- _TO BE DONE_: Please swap "username" for "profile" in the stretch of lines from the one containing "You are a GUI" through the one containing "(x=30, y=227)", and give back only those lines with everything else unchanged. Leave the pictures out of your answer.

- _DATA SHOWN_:
§ §
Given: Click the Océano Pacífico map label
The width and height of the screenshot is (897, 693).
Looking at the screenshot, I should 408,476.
§ §
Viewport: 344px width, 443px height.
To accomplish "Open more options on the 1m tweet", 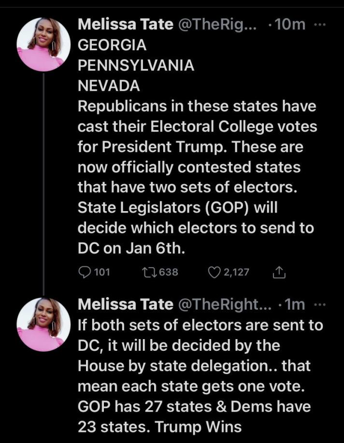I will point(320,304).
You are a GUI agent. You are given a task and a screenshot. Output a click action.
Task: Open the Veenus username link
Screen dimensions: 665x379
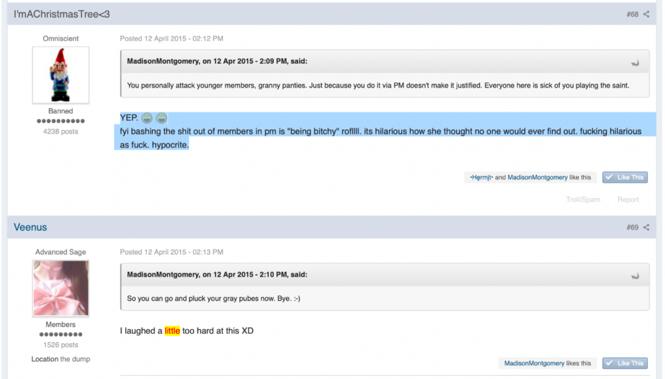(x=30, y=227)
§ §
- _ANSWER IN FULL_:
You are a GUI agent. You are given a task and a screenshot. Output a click action.
Task: Open the Veenus profile link
Screen dimensions: 665x379
(x=30, y=227)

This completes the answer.